- Tujuan Latihan: Ringkaslah paragraf dalam kutipan teks yang diawali "Dari uraian di atas" menjadi dua kalimat pendek. Pertahankan fakta utamanya.

- Kutipan Teks:
"""
Dari uraian di atas (yg cukup panjang), setidaknya telah dipaparkan kalo negara syariah telah/pernah berdiri dan telah/pernah mengarungi berbagai zaman (ratusan bahkan ribuan tahun). Mana mungkin sebuah negara syariah yg terus berdiri (walau pun mengalami jatuh bangun) tanpa sebuah institusi? (halo saudara ichanx…? J)

Kondisi keempat:

Lantas dari ketiga kondisi di atas, saya jadi bertanya-tanya, mengapa syariah yg notabene-nya adalah representasi dari hakikat seorang hamba utk beribadah kepada Allah selalu dipertanyakan? Apakah syariah memang gak bener (gak konek dgn kehidupan) atau belum bener? (halo saudari ndaru…? J).

Bandingkan dgn demokrasi yg merupakan representasi kehendak orang banyak (perwakilan/parlementer) sebuah proses prosedural guna mengakomodir suara banyak utk membentuk sebuah negara (baik sosialisme (demokrasi kerakyatan) jg kapitalisme (demokrasi liberal)) tak jarang masih diterima akal bahkan tidak pernah dipertanyakan (kritisi habis-habisan)… (sungguh gak masuk akal!)

Mengapa kalian (ndaru & ichanx) begitu gigih mempertanyakan syariah (dlm bentuk negara khilafah) yg bersumber dari zat MAHA TAHU mana yg terbaik utk hambanya, dibanding dengan demokrasi yg sudah 100 % tercemar oleh berbagai kepentingan-kepentingan manusia (ini dituangkan menjadi regulasi UU beserta peraturan mengikat lainnya). Maka jangan heran jika kita menyaksikan tayangan di televisi akan terlihat begitu banyak terjadi penggusuran pedagang kaki lima oleh satpol PP (saya yakin, petugas Satpol PP sangat serba salah melakukannya, juga pedagangnya sangat kecewa --kalo bisa dikatakan marah-- dgn keputusan penggusuran itu), juga tayangan vulgar (pornografi/pornoaksi) yg membuat pemerkosaan & pelecehan seksual ‘ramai’ dimana-mana (bagaimana ingin menjaga akhlak jika tayangan spt ini terus mewarnai kotak televisi kita?), mereka berbicara HAM, sedang HAT (Hak Asasi Tuhan) tidak pernah mereka tunaikan, mereka berbicara emansipasi wanita, emansipasi spt apa? (Wanita menggantikan pria bekerja & pria menggantikan wanita hamil?), mereka berbicara “kita harus menegakkan keadilan dan kedamaian”, sedang keadilan & kedamaian thdp pemeluk agama lain di abaikan (kasus ahmadiyah).

“‘standar'nya menafikkan realitas?”

Aha, ini dia orang pragmatis! Jgn terlalu mengikuti keadaan mba, menangkap sesuatu hanya di depan mata saja. Problemnya adalah adanya perbedaan antara realitas (das sein) dan yg seharusnya (das sollen).

Kondisi kelima:

Apakah Anda berani dan mau menyatakan bahwa Imam Samudera tidak berjalan di jalan Allah SWT ?”
"""
- Kumpulan Data:
"""
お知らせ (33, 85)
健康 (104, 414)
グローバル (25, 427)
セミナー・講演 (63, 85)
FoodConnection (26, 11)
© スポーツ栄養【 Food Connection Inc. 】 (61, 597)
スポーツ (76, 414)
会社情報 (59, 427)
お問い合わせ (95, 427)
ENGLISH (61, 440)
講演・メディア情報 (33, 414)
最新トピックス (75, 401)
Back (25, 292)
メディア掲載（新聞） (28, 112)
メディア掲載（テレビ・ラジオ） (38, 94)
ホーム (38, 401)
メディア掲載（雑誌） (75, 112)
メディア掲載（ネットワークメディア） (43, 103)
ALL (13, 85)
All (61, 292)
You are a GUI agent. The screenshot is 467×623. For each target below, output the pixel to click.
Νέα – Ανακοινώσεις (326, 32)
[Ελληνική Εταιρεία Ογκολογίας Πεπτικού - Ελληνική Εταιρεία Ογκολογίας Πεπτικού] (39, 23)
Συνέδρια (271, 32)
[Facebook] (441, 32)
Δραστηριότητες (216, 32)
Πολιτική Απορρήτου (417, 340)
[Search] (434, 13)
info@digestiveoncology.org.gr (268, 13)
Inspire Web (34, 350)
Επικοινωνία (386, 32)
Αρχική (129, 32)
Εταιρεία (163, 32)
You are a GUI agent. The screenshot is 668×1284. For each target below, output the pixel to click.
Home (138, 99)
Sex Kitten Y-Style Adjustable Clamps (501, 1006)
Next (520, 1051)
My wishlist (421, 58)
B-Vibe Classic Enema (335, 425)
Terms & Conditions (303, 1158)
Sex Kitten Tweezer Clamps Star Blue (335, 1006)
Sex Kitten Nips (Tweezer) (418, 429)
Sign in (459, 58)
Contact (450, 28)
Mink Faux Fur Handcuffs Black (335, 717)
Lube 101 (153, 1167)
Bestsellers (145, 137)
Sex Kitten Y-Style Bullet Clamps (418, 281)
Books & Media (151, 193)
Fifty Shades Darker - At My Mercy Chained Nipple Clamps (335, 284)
"""
- Penyelesaian Soal: Uraian sebelumnya menunjukkan bahwa negara syariah pernah berdiri dan melewati berbagai zaman selama ratusan, bahkan ribuan tahun. Negara syariah yang terus berdiri walaupun mengalami jatuh bangun tidak mungkin ada tanpa sebuah institusi.